Ces changements pourraient permettre au Hamas de regagner une aura politique et de se repositionner comme force politique auprès du peuple palestinien usé par la guerre coloniale infâme menée par l’État israélien.

Ce changement de charte vise également à ouvrir un dialogue avec les autres États qui, jusqu’à présent, refusent tout dialogue officiel, notamment l’Arabie saoudite. La tentative de rapprochement avec Sissi, sur lequel Trump mise beaucoup dans la région, en est une preuve. Si Trump veut dialoguer avec les autorités palestiniennes, le Hamas veut que celui-ci pense à eux pour débloquer des négociations au point mort à cause de la politique coloniale israélienne.

Cependant, pour le moment la nouvelle charte a été reçue avec un certain scepticisme dans les pays occidentaux et en Israël. Ainsi, un porte-parole du gouvernement israélien a déclaré que le « Hamas veut tromper le monde » et Benyamin Netanyahou a déclaré que cette charte n’était qu’un « écran de fumée ».

Aussi, le fait de vouloir établir un dialogue avec l’Arabie saoudite pourrait avoir des conséquences pour les relations du Hamas avec son principal fournisseur d’armes : l’Iran. En effet, l’Iran se trouve dans une guerre politique avec l’Arabie saoudite pour l’hégémonie régionale. Les affrontements entre forces soutenues par les uns et les autres dans des conflits comme en Syrie ou au Yémen en sont une expression profonde.

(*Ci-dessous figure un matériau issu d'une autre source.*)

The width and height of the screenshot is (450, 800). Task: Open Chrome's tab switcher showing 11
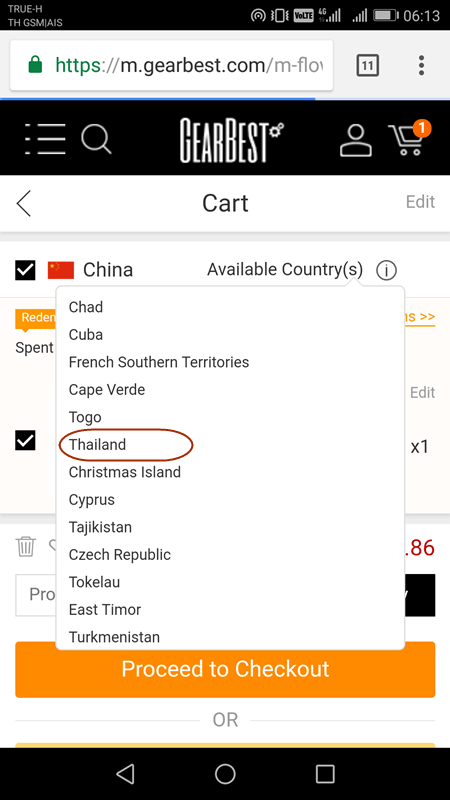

Une autre conséquence de ce tournant du Hamas pourrait avoir lieu sur Gaza même. Tout d’abord, on peut imaginer que la nouvelle charte est le résultat d’une lutte de tendances internes où les plus « modérés » l’ont emporté. Donc, en cas d’échec de cette nouvelle orientation, les fractions « radicales » pourraient chercher à reprendre le contrôle de l’organisation, voire à en créer une nouvelle. D’autre part, adopter une orientation plus « modérée » pourrait laisser ouvert l’espace pour la prolifération d’autres organisations islamistes radicales à Gaza, défiant le pouvoir du Hamas localement.

À l’heure actuelle on ne peut faire que des hypothèses sur les raisons de fond de ce changement du Hamas, mais on ne peut pas exclure que ce tournant ait des conséquences sur l’arène internationale et même en Israël où les courants de droite ont toujours profité de l’existence d’une résistance islamiste radicale (n’oublions pas qu’Israël a largement soutenu le développement du Hamas à la fin des années 1980 pour diviser la résistance palestinienne).

Quoi qu’il en soit, cette « dédiabolisation » du Hamas ne promet rien de bon pour le peuple palestinien car elle va dans le sens des compromissions avec ses oppresseurs, les puissances occidentales, les régimes régionaux complices des impérialistes et notamment l’État sioniste.